\(\displaystyle \sqrt{x}\left(\frac{dy}{dx}\right) \:= \:\sqrt{1\,-\,y^2}\)
I was able to get this far: \(\displaystyle \L\, \frac{2\sqrt{x}}{dx} \:= \:\frac{\sqrt{1\,-\,y^2}}{dy}\;\;\) ??
It should beSeparate the variables (y to the left and x to the right) and then integrate.
\(\displaystyle 2\sqrt{x}\dfrac{dy}{dx} = \sqrt{(1 - y^2)}\)
Rewritten using 1/2 power.
\(\displaystyle 2(x)^{1/2}\dfrac{dy}{dx} = (1 - y^{2})^{1/2}\)
\(\displaystyle (dx) 2(x)^{1/2}\dfrac{dy}{dx} = (1 - y^{2})^{1/2}(dx)\)

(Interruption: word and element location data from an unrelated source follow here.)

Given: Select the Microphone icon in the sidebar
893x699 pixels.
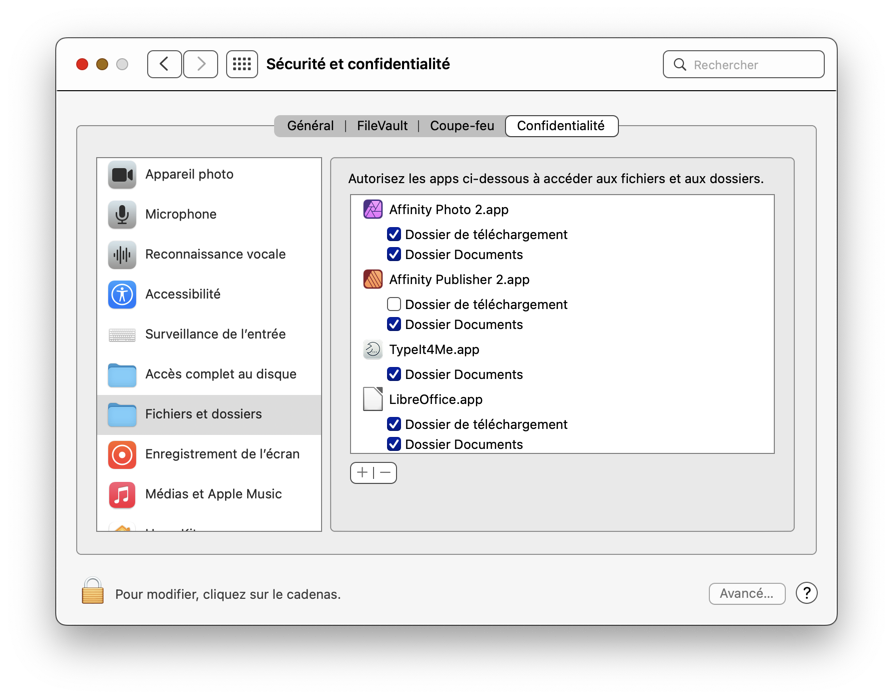Looking at the screenshot, I should [x=122, y=215].
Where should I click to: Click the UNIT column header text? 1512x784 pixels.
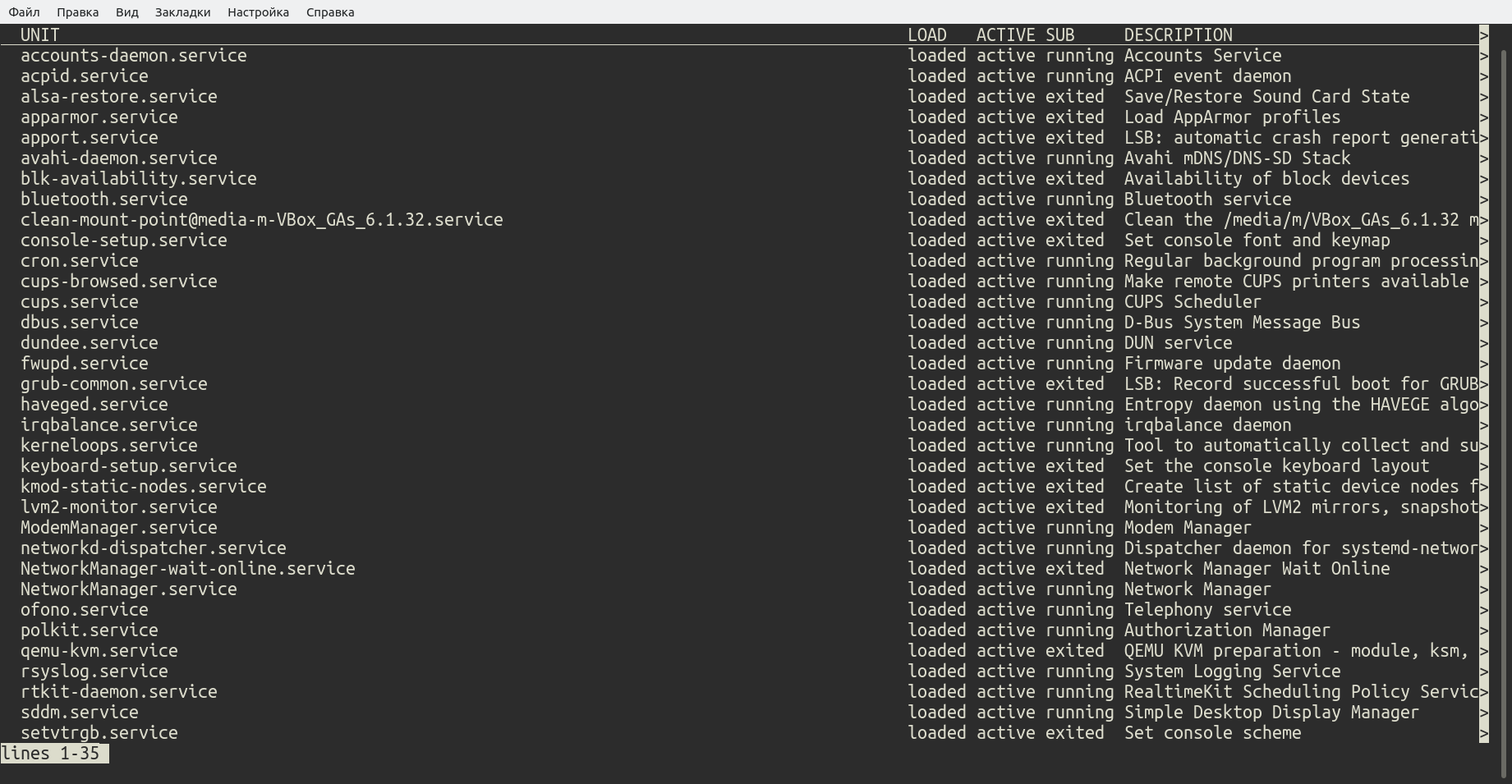point(39,35)
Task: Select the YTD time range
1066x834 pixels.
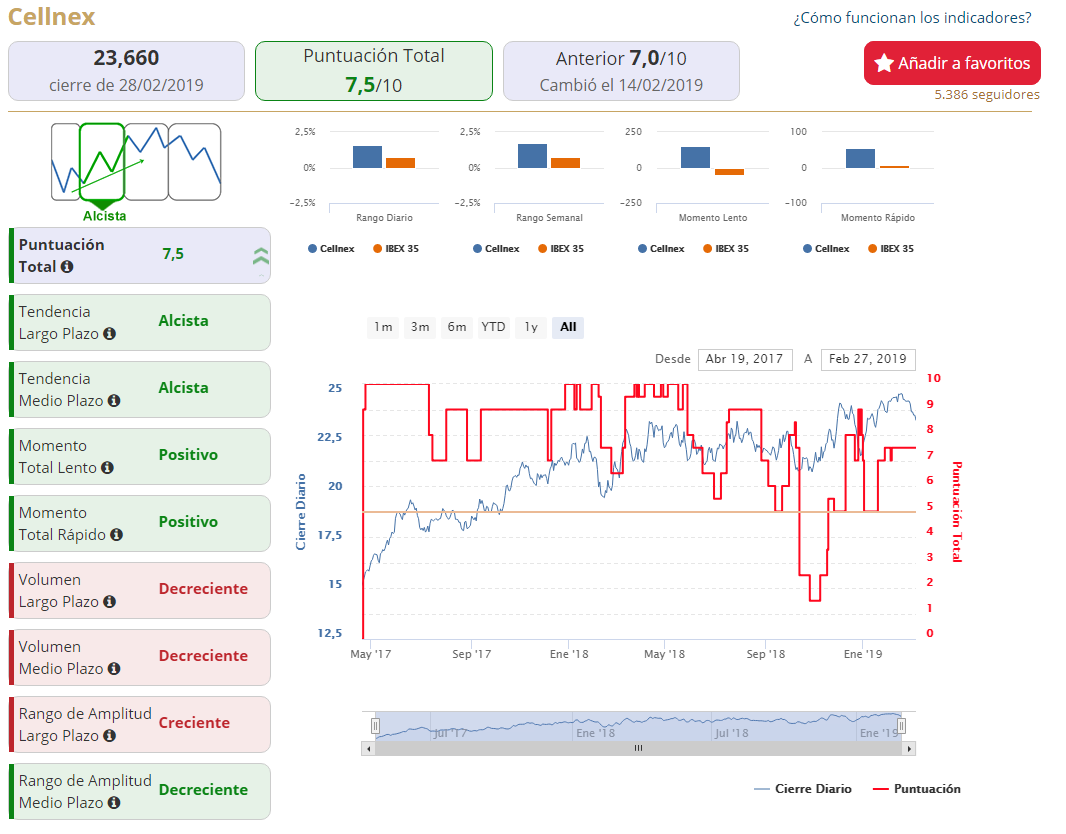Action: click(x=494, y=328)
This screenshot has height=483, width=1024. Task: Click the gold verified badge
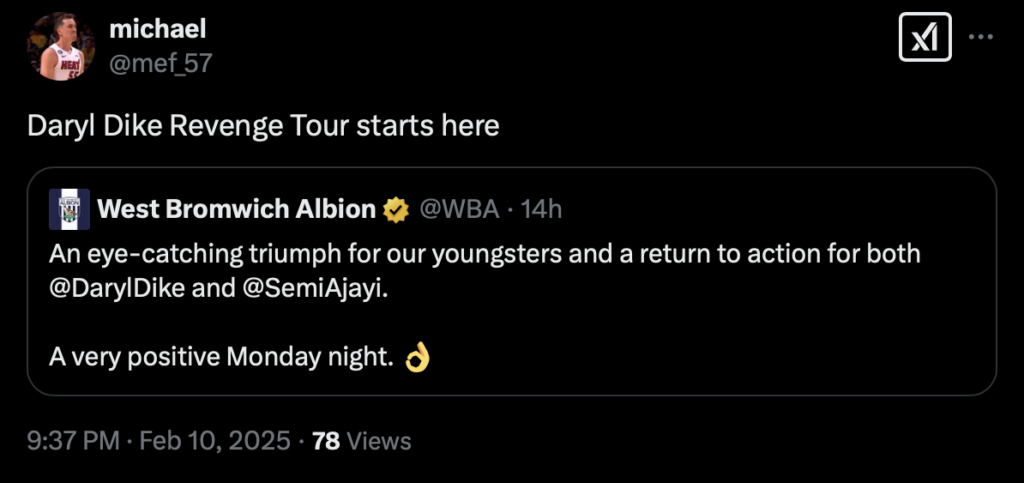click(x=397, y=210)
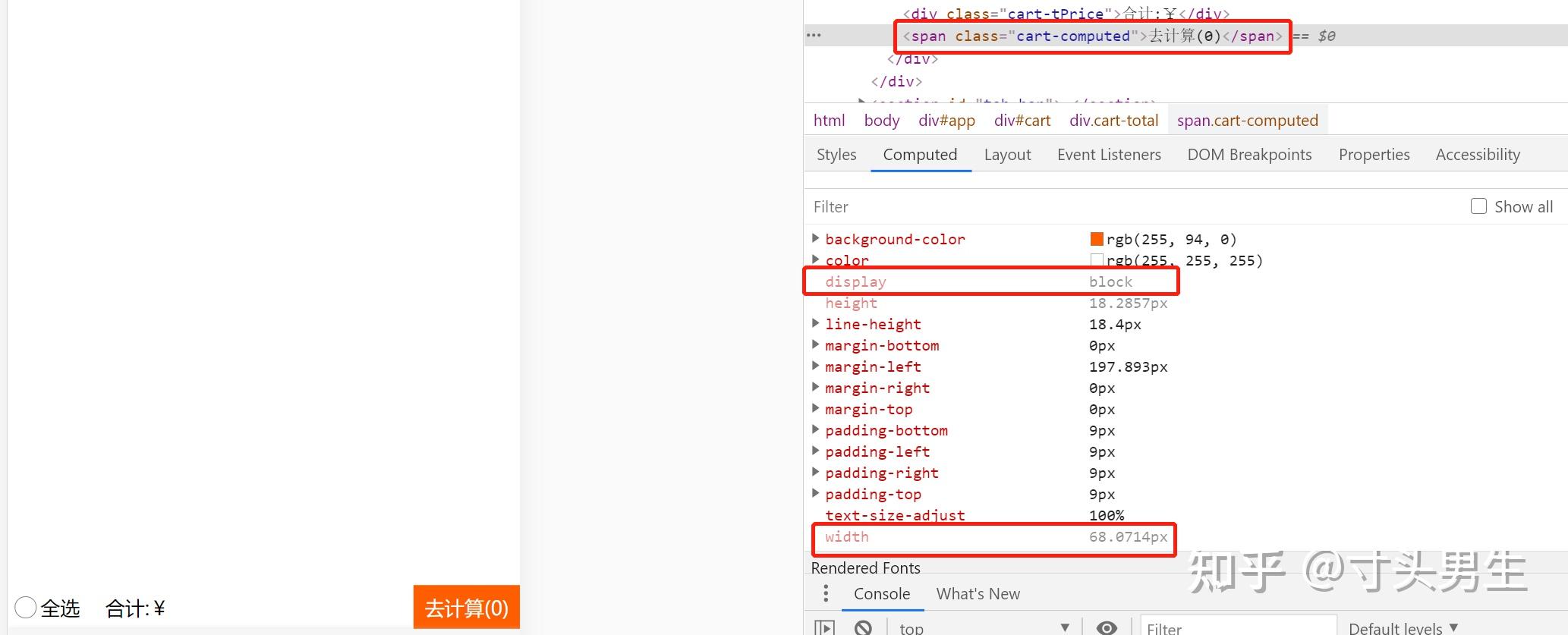Clear console with the ban icon
Image resolution: width=1568 pixels, height=635 pixels.
(x=863, y=627)
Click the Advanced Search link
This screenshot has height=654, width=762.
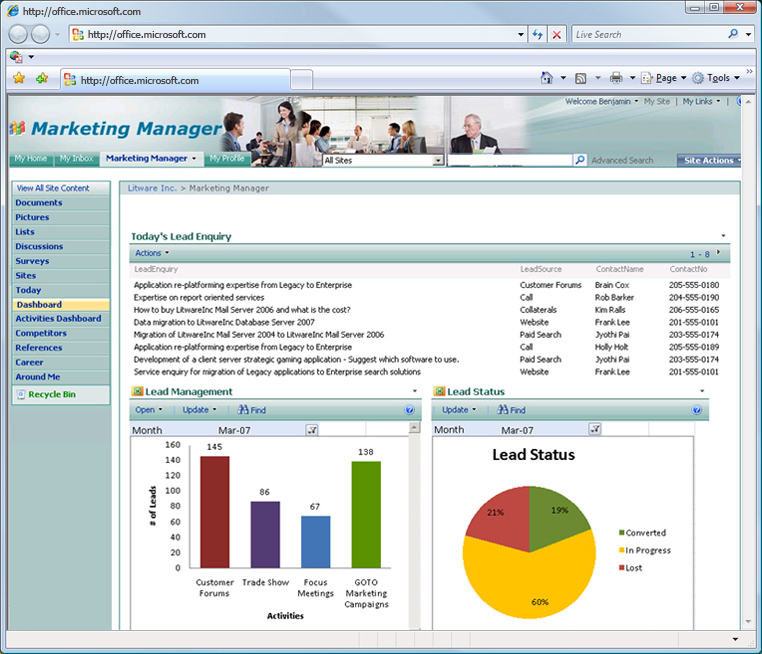(x=622, y=160)
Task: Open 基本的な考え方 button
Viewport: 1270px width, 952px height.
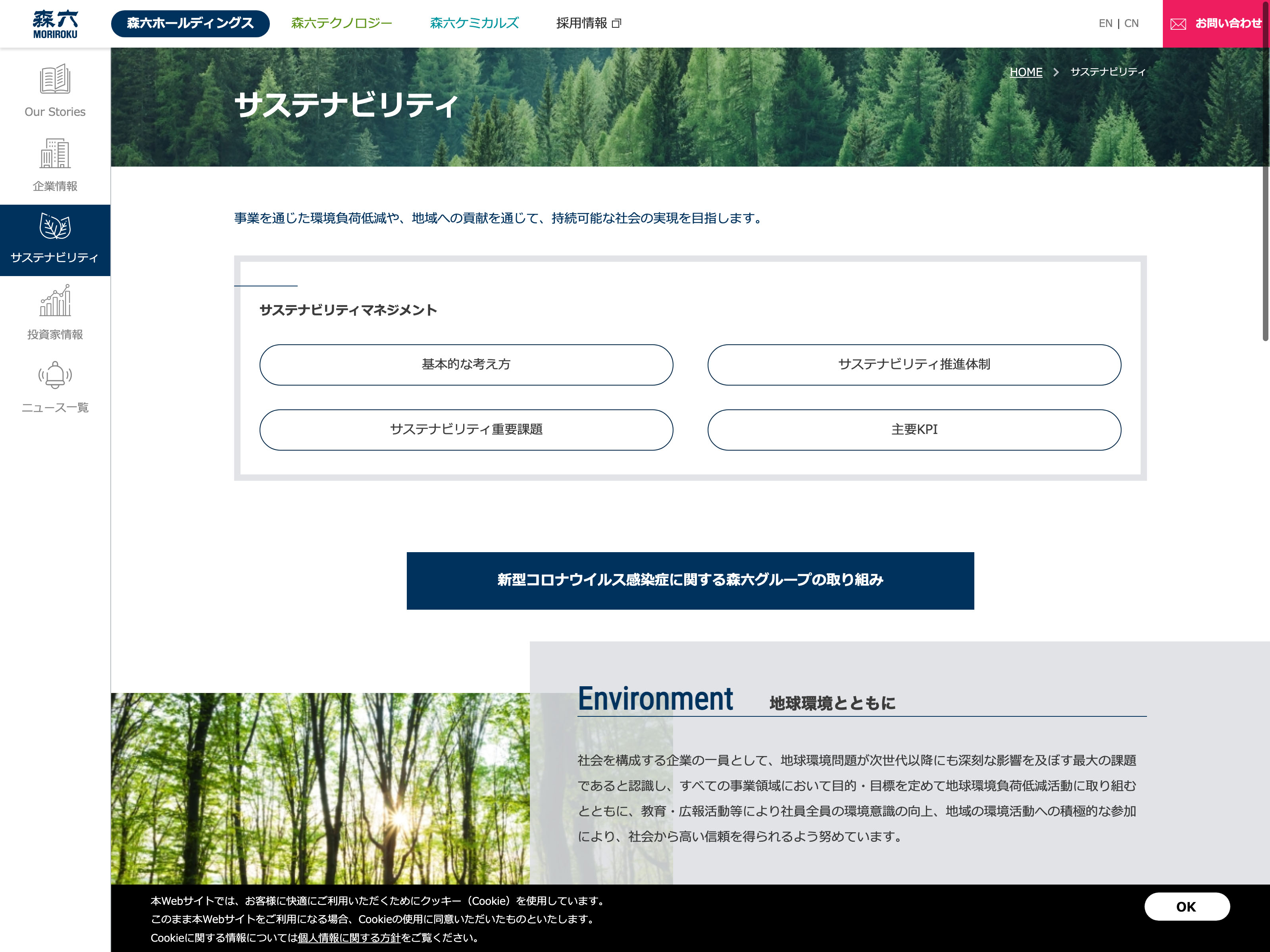Action: tap(466, 365)
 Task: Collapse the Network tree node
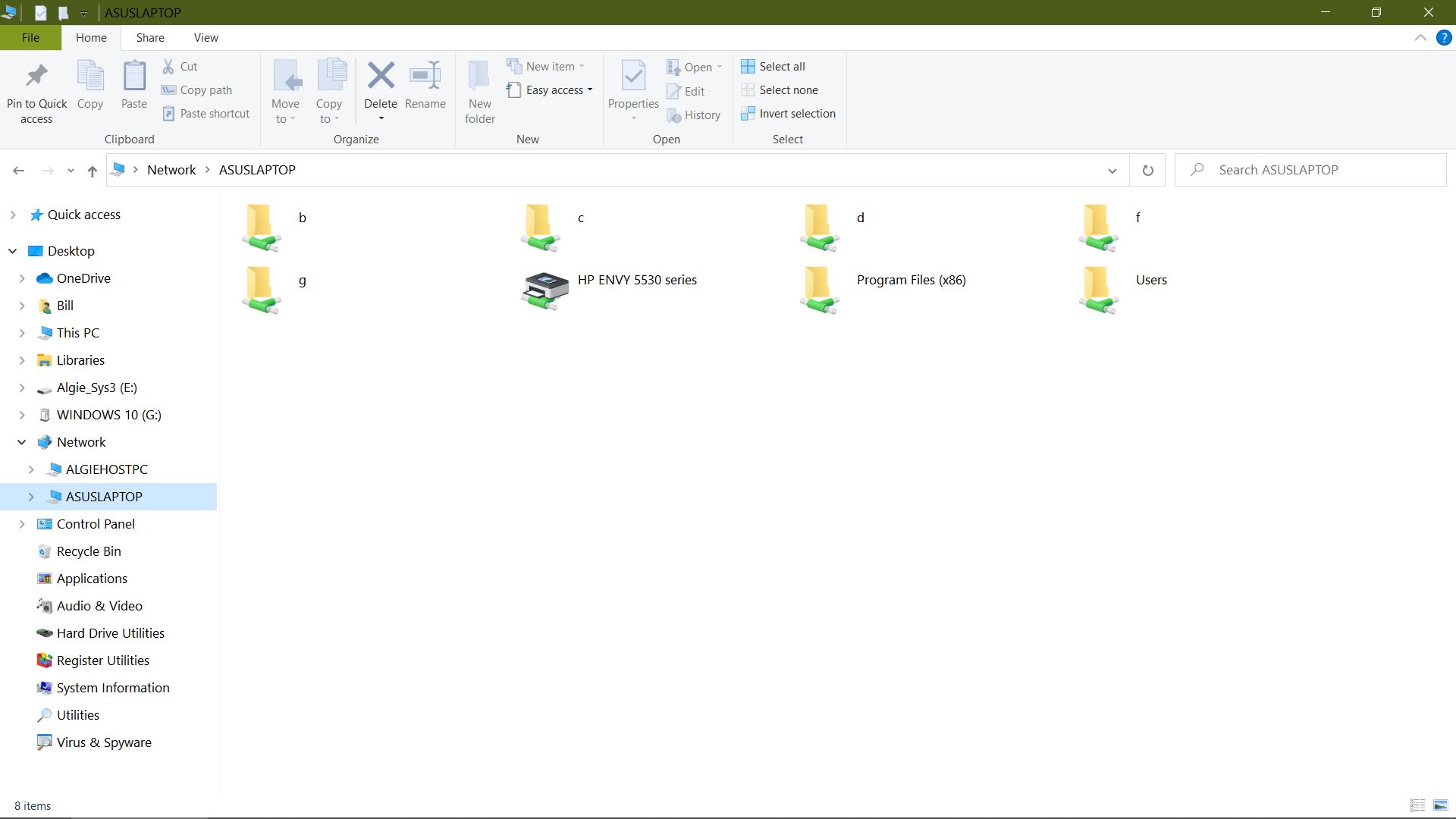tap(22, 442)
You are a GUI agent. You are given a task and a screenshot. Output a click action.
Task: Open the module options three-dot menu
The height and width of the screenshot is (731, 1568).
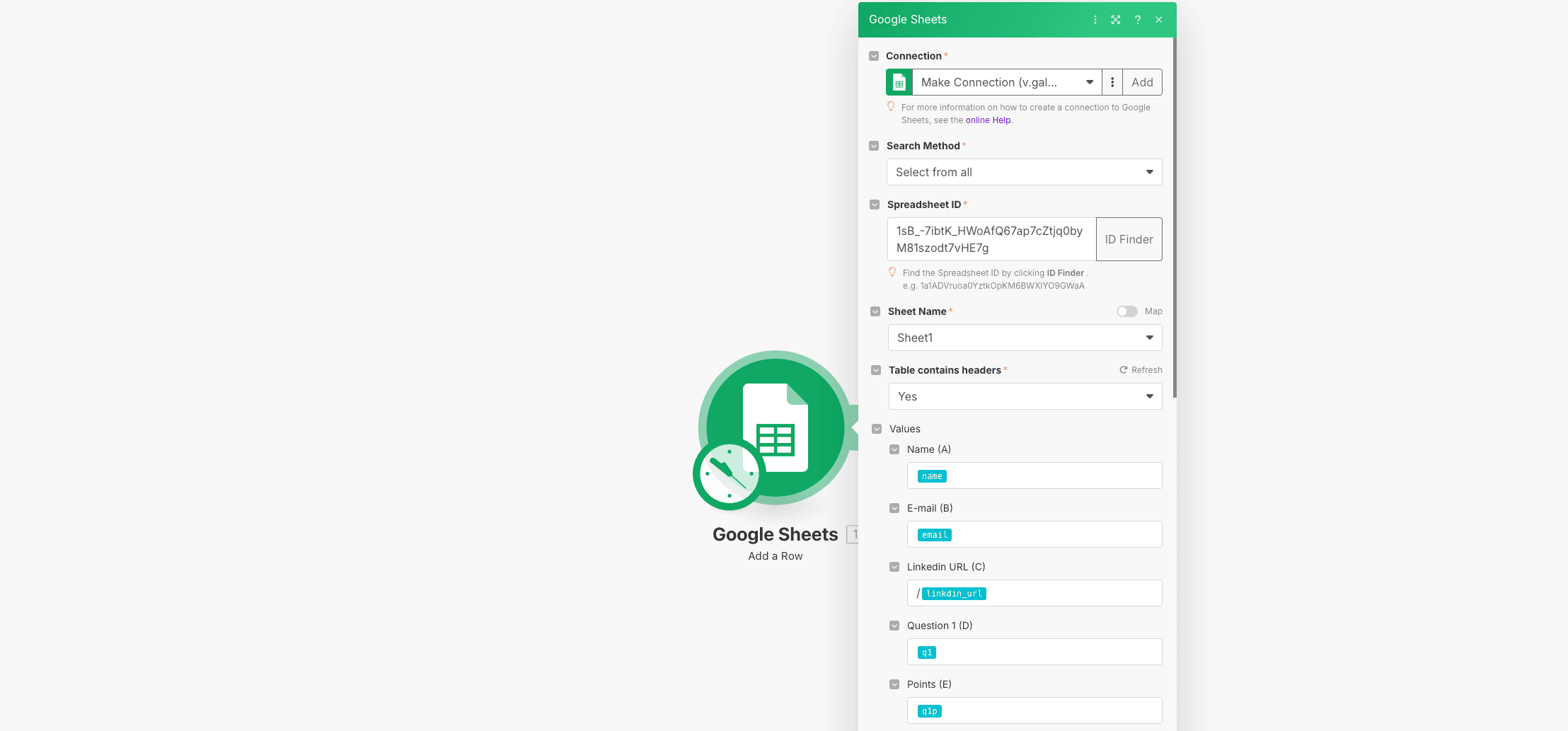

\(\displaystyle 2(x)^{1/2} dy= (1 - y^{2})^{1/2}dx\)
\(\displaystyle (\dfrac{1}{x^{1/2}})2(x)^{1/2}dy= (1 - y^{2})^{1/2}(\dfrac{1}{x^{1/2}})dx\)
\(\displaystyle 2 dy= (1 - y^{2})^{1/2}(\dfrac{1}{x^{1/2}})dx\)
\(\displaystyle (\dfrac{1}{2})2dy= (1 - y^{2})^{1/2}(\dfrac{1}{x^{1/2}})(\dfrac{1}{2})dx\)
\(\displaystyle dy= (1 - y^{2})^{1/2}(\dfrac{1}{x^{1/2}})(\dfrac{1}{2})dx\)
\(\displaystyle dy= (1^{1/2} - y)(\dfrac{1}{x^{1/2}})(\dfrac{1}{2})dx\)
\(\displaystyle (\dfrac{1}{ (1^{1/2} - y)})dy= (1^{1/2} - y)(\dfrac{1}{x^{1/2}})(\dfrac{1}{2})(\dfrac{1}{ (1^{1/2} - y)})dx\)
\(\displaystyle (\dfrac{1}{ (1^{1/2} - y)})dy =(\dfrac{1}{x^{1/2}})(\dfrac{1}{2})dx\) ................. Incorrect
What now?
It should be
\(\displaystyle \dfrac{dy}{\sqrt{1-y^2}} \ = \ \dfrac{dx}{2\sqrt{x}}\)
Final solution:
y = sin(√x + c)
.
So was my method "a more difficult way" or a wrong way?
I cannot tell whether your method was wrong or not - because you had not finished it.
If you had continued on, without making further mistakes, you would have gotten an incorrect answer - because your intermediate "algebra" was incorrect.